En marzo de 2024 Elon Musk acusó a OpenAI, a su director ejecutivo Sam Altman y a su presidente Greg Brockman, de haberlo manipulado para donar 38 millones de dólares a la startup y después maniobrar a sus espaldas para abandonar el propósito de crear una inteligencia artificial en beneficio de la humanidad aceptando el dinero de Microsoft y otros inversores. Musk llegó a decir que los acusados habían "robado a una organización benéfica". El juicio, que ha durado tres semanas y ha sacado a la luz muchos correos electrónicos y documentos, no ha servido para nada.

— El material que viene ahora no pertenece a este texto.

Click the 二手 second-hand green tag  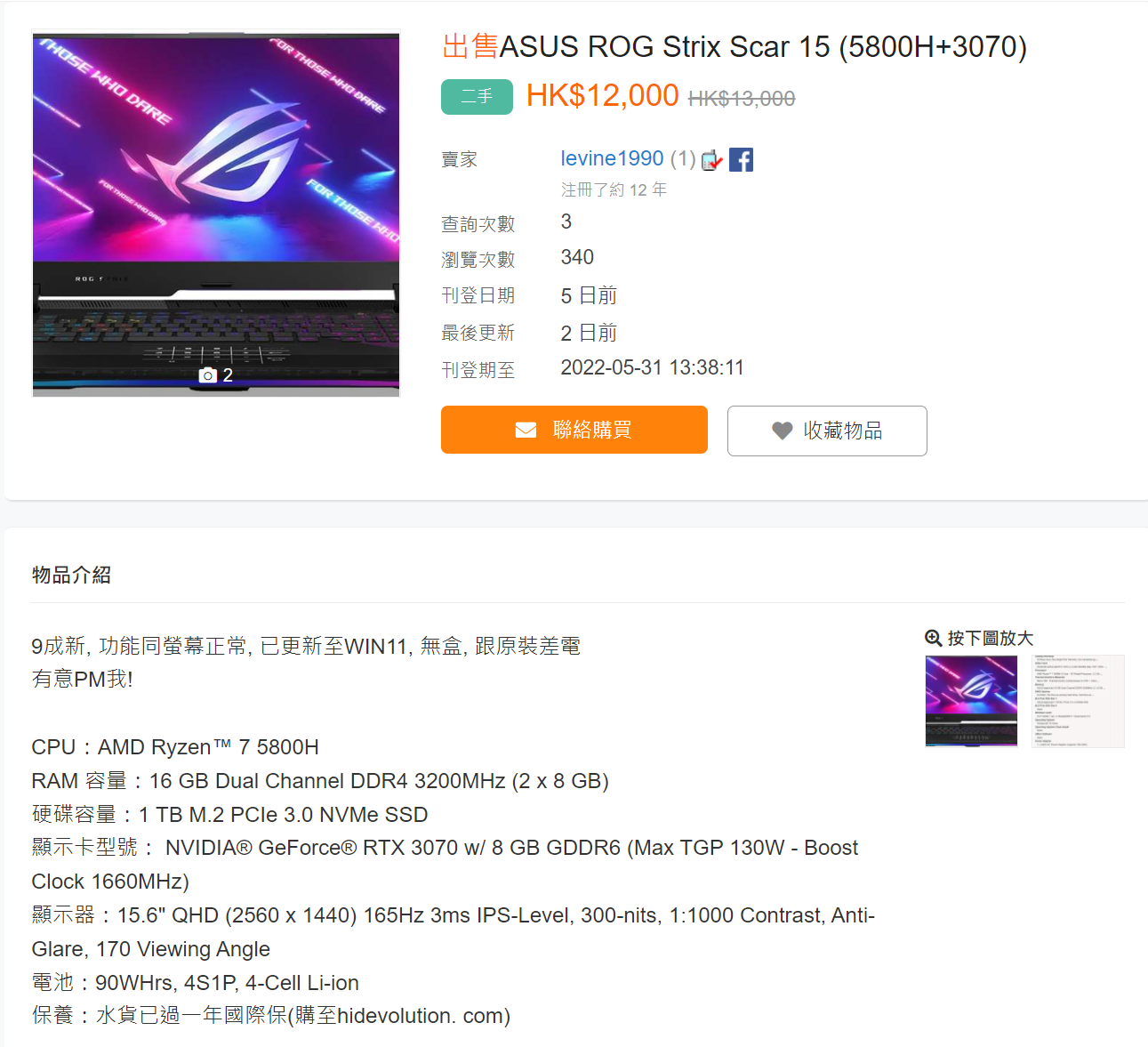pos(477,97)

Como mínimo en el sentido estrictamente legal.
El jurado ha determinado que las demandas de Musk fueron presentadas fuera de plazo y en consecuencia cualquier petición estaba prescrita. También ha llegado a la conclusión de que el magnate tenía tres años para demandar y cuando decidió hacerlo ya era demasiado tarde. El tribunal estadounidense presidido por la jueza Yvonne Gonzalez Rogers coincide con la decisión del jurado, cuya resolución no es vinculante, de que Altman y OpenAI no son responsables, y que las demandas de Musk "por el incumplimiento del fideicomiso benéfico y enriquecimiento injusto se desestiman por extemporáneas".
Musk ayudó a fundar OpenAI en 2015, pero abandonó la junta directiva de la compañía tres años después. Microsoft, que también era objeto de una demanda (igualmente desestimada) por parte de Musk, invirtió en OpenAI en 2019 y en octubre de 2025, cuando la startup completó su transformación en una Corporación de Beneficio Público, se consolidó como su mayor accionista con una participación del 27 %. Actualmente OpenAI y Microsoft tienen un acuerdo pero sin cláusulas de exclusividad.

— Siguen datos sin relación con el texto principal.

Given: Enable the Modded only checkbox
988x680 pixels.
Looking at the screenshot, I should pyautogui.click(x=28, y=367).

Steven Molo, el abogado de Musk, asegura que su cliente se reserva el derecho a apelar la sentencia, pero la jueza dice que está preparada para desestimar cualquier recurso "de inmediato". Rogers asegura que existe una cantidad abundante de pruebas que respaldan el veredicto del jurado que ella ha apoyado. La prescripción no da lugar a muchas dudas, de ahí que cualquier apelación tenga escasas posibilidades de prosperar.
William Savit, el abogado principal de OpenAI, dice que Musk no solo presentó su demanda demasiado tarde, sino que lo hizo para usarla como un arma contra un rival frente al que no puede competir en el mercado. "El señor Musk puede tener el toque de Midas en algunos ámbitos, pero no en la inteligencia artificial", ha comentado Savit.